→ Problem description
Below are the entries; give again exactly the lines from the one mentioning "Task: Click the checkmark" through the one mentioning "Task: Click the five-star rating", inclusive.

→ Data to examine
□ □ □

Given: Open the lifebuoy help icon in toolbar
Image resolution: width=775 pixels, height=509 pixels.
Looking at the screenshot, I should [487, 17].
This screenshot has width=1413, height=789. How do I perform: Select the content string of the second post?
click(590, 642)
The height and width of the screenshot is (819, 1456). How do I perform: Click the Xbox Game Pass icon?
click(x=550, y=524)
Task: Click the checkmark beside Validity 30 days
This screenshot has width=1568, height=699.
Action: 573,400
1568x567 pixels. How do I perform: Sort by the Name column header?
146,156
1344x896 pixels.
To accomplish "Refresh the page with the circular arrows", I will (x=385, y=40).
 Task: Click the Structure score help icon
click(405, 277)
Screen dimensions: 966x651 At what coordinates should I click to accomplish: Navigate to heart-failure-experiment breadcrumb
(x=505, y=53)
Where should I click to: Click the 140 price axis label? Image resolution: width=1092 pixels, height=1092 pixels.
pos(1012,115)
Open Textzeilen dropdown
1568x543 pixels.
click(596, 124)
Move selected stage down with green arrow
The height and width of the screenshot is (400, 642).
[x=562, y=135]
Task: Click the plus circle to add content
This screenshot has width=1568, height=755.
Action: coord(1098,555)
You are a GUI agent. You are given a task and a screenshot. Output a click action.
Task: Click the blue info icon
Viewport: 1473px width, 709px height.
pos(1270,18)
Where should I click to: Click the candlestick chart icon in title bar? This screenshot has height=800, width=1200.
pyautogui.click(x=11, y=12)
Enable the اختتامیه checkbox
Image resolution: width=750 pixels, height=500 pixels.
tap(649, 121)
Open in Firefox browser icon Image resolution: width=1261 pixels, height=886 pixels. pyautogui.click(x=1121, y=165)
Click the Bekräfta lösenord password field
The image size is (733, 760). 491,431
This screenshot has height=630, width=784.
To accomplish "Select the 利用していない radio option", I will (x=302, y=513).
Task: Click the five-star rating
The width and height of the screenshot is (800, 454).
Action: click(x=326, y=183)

□ □ □

→ Result for this exercise
Task: Click the checkmark beside Validity 30 days
This screenshot has width=1568, height=699.
Action: 573,400
1568x567 pixels. How do I perform: Sort by the Name column header?
146,156
1344x896 pixels.
To accomplish "Refresh the page with the circular arrows", I will (x=385, y=40).
 Task: Click the Structure score help icon
click(405, 277)
Screen dimensions: 966x651 At what coordinates should I click to accomplish: Navigate to heart-failure-experiment breadcrumb
(x=505, y=53)
Where should I click to: Click the 140 price axis label? Image resolution: width=1092 pixels, height=1092 pixels.
pos(1012,115)
Open Textzeilen dropdown
1568x543 pixels.
click(596, 124)
Move selected stage down with green arrow
The height and width of the screenshot is (400, 642).
[x=562, y=135]
Task: Click the plus circle to add content
This screenshot has width=1568, height=755.
Action: coord(1098,555)
You are a GUI agent. You are given a task and a screenshot. Output a click action.
Task: Click the blue info icon
Viewport: 1473px width, 709px height.
pos(1270,18)
Where should I click to: Click the candlestick chart icon in title bar? This screenshot has height=800, width=1200.
pyautogui.click(x=11, y=12)
Enable the اختتامیه checkbox
Image resolution: width=750 pixels, height=500 pixels.
tap(649, 121)
Open in Firefox browser icon Image resolution: width=1261 pixels, height=886 pixels. pyautogui.click(x=1121, y=165)
Click the Bekräfta lösenord password field
The image size is (733, 760). 491,431
This screenshot has height=630, width=784.
To accomplish "Select the 利用していない radio option", I will (x=302, y=513).
Task: Click the five-star rating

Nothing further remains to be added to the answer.